Gastrointestinal stromal tumors (GISTs) form a rare and distinct group of cancers in the digestive tract. Adenocarcinomas usually grow from the epithelial lining of the stomach or colon, but GISTs arise from the interstitial cells of Cajal (ICCs) or their precursors. These ICCs act as the gut’s pacemaker cells and control peristalsis. This difference in origin separates GISTs from other gastrointestinal cancers.

What are GISTs?

Gastrointestinal stromal tumors (GISTs) are rare tumors that start in the digestive tract, mainly in the stomach or small intestine. They originate from the interstitial cells of Cajal (ICCs), the gut’s pacemaker cells.

How are they different from other GI cancers?

Most GI cancers (like stomach or colon adenocarcinomas) develop from the epithelial lining. GISTs form from ICCs instead, making them biologically different, diagnosed differently, and treated with targeted therapies rather than standard chemotherapy.

Symptoms and early diagnosis methods

GISTs often appear in the stomach and small intestine, but they can develop anywhere in the GI tract. The symptoms may be abdominal pain, bleeding or dark stools, or difficulty swallowing, all depending on the tumor’s location and size. For diagnosis, endoscopic ultrasound and CT scans are the main imaging tools. A definitive diagnosis is found by a biopsy and immunohistochemistry. A positive report for the KIT protein confirms GISTs, by the molecular subtype, and requires further treatment.

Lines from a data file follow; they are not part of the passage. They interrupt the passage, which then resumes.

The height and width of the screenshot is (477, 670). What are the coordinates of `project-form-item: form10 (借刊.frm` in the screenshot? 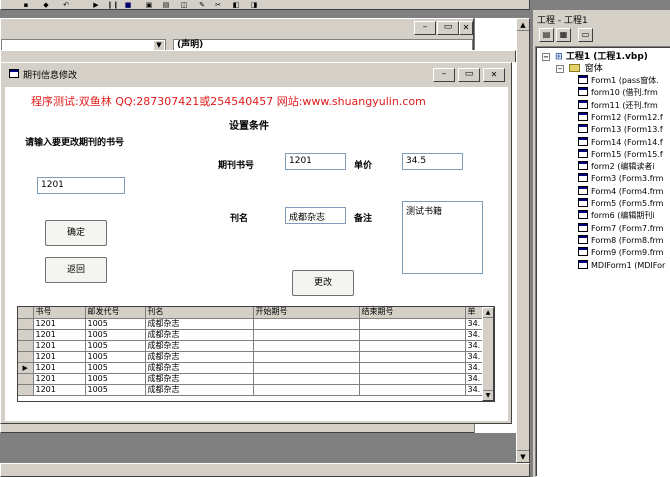 It's located at (618, 93).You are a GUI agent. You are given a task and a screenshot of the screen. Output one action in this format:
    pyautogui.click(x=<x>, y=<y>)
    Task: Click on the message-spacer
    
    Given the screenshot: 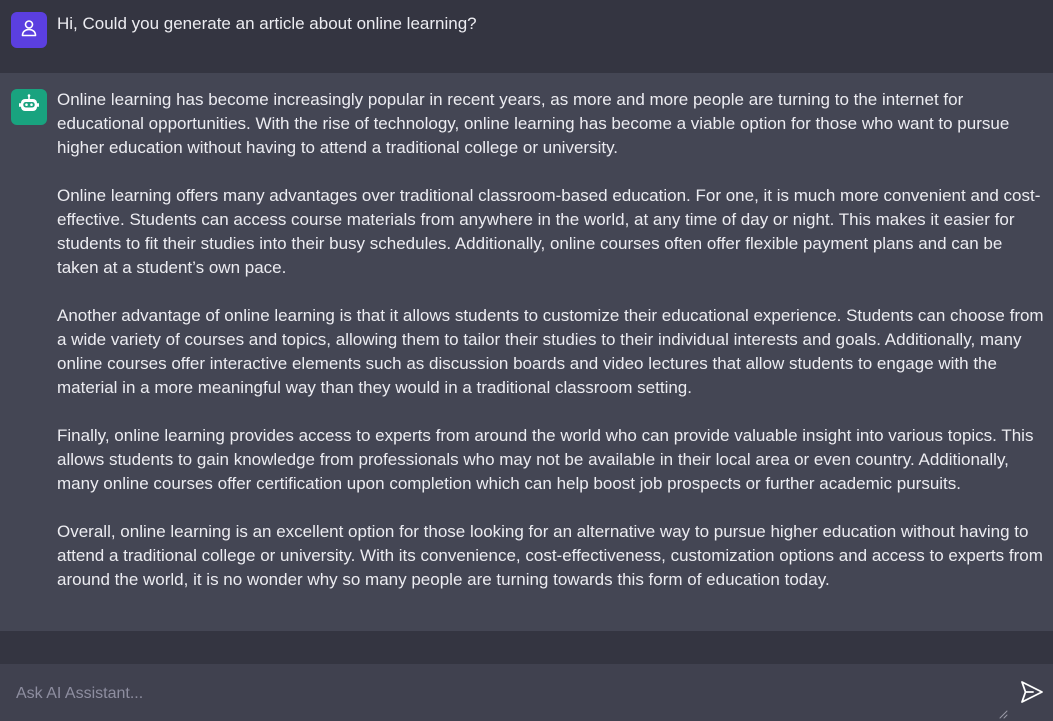 What is the action you would take?
    pyautogui.click(x=526, y=648)
     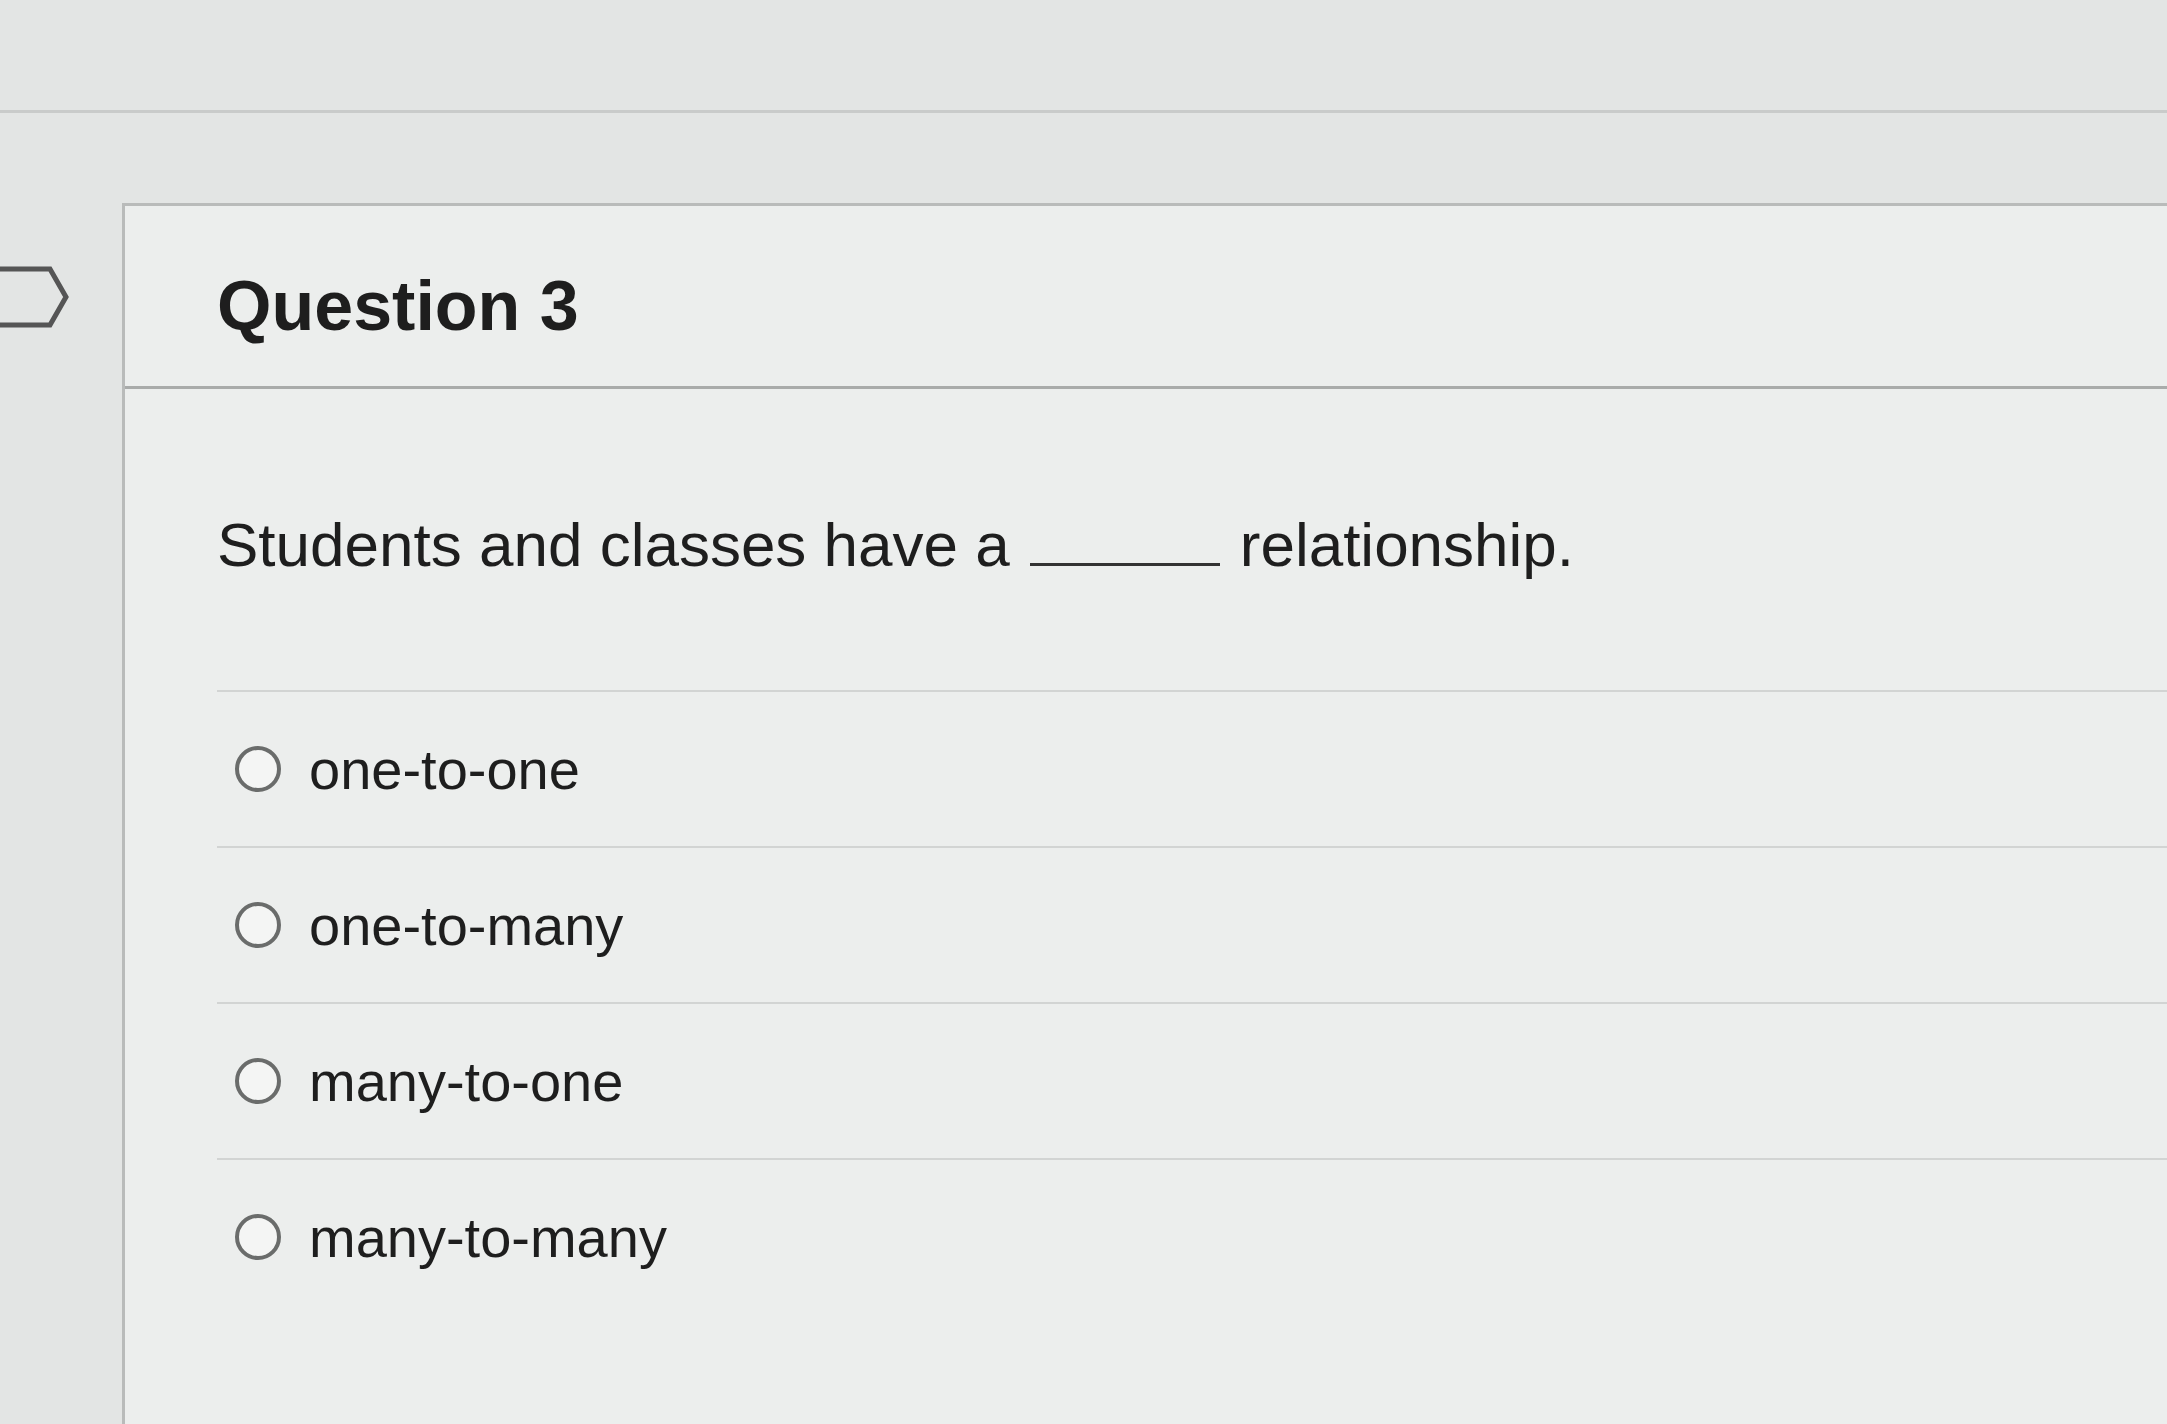 I want to click on option-label: many-to-many, so click(x=488, y=1237).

How have KIT mutations transformed GIST treatment?

The identification of KIT mutations changed GIST treatment; before then, GISTs were resistant to chemotherapy and radiation. Targeted therapies like imatinib treatment, where a small molecular inhibitor of the KIT and PDGFRA tyrosine kinases changes GIST to a manageable chronic condition rather than a quick fatal disease for many patients. Imatinib blocks the mutated and continuously active receptors selectively and stops tumor growth. Patients developing a resistance to imatinib are given secondary treatment of sunitinib and regorafenib, targeting multiple kinase pathways. Molecular targeted agents are also different from other GI cancers, as they rely on cytotoxic chemotherapies.

Survival outcomes and long-term care

Targeted therapy has significantly improved survival for people with GIST, especially in advanced or metastatic cases. Treatment usually involves surgery first, followed by adjuvant tyrosine kinase inhibitor (TKI) therapy to lower the risk of relapse. Long-term management requires regular monitoring and strict treatment adherence, often for several years. Outcomes depend on factors like tumor size, location, and mitotic rate, but survival has improved greatly since the shift to targeted treatments.

GISTs differ from other GI cancers because they arise from interstitial cells of Cajal and are driven by mutations in KIT or PDGFRA. These molecular changes make GISTs highly responsive to TKI therapy. Current research focuses on overcoming resistance and developing more personalized treatment options, further improving long-term outcomes.